Вылезаю из машины и звоню Лиленду.
— Привет, мой сладкий персик.
— Привет, детка. Мы с Генри думаем, что, возможно, нашли кое-что стоящее для вылазки. — Не хочу много говорить, чтобы Генри не задавался вопросом, почему я рассказываю Лиленду конфиденциальную информацию. Не то, чтобы Генри умел сам держать все в секрете. Мне он выбалтывает больше, чем следовало бы.
— У меня ужин в духовке. Ты сказал, что вернешься домой через час. — Лиленд расстроен, и мне хочется просто сказать Генри, что я не могу и мне нужно домой.

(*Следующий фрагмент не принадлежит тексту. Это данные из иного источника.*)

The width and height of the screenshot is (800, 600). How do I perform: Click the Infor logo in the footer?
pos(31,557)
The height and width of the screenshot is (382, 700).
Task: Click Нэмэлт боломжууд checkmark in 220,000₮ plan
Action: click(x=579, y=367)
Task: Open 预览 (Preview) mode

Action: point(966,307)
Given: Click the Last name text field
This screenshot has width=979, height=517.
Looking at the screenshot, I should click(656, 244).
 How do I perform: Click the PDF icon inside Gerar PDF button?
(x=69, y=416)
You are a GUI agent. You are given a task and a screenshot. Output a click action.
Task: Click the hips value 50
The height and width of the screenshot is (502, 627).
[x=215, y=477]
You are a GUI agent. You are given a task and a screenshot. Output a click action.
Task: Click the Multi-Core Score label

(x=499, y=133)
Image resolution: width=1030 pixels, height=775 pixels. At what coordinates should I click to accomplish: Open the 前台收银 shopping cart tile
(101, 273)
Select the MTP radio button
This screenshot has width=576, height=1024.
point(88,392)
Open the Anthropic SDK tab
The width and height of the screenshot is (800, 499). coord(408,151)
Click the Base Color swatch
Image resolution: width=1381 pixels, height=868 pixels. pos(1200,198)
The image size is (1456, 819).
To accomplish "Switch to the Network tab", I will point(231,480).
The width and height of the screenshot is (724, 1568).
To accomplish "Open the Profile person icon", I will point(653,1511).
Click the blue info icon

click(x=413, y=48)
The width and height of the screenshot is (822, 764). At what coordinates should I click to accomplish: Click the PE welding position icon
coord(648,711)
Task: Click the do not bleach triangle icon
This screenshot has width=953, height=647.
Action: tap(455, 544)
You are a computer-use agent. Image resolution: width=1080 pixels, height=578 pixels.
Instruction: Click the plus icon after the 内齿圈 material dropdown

— Знаю, и мы собирались вернуться...
— Ладно, — вздыхает он. — Будь осторожен. Если не будешь, я приеду со своим долбаным мачете и поотрубаю пальцы каждому, кто к тебе прикоснется.
Его настрой мгновенно стал зловещим.
— А у тебя есть мачете? — с любопытством интересуюсь.
— Есть. У меня также есть древняя алебарда, которую я бы с радостью повесил над каминной полкой.
Лиленд так взволнован, что мне не хочется портить ему настроение.
— Нам не нужна алебарда.
— Нам не нужна алебарда, — передразнивает он. — Береги свои яйца, малыш.
— Хорошо.
— Пожалуйста.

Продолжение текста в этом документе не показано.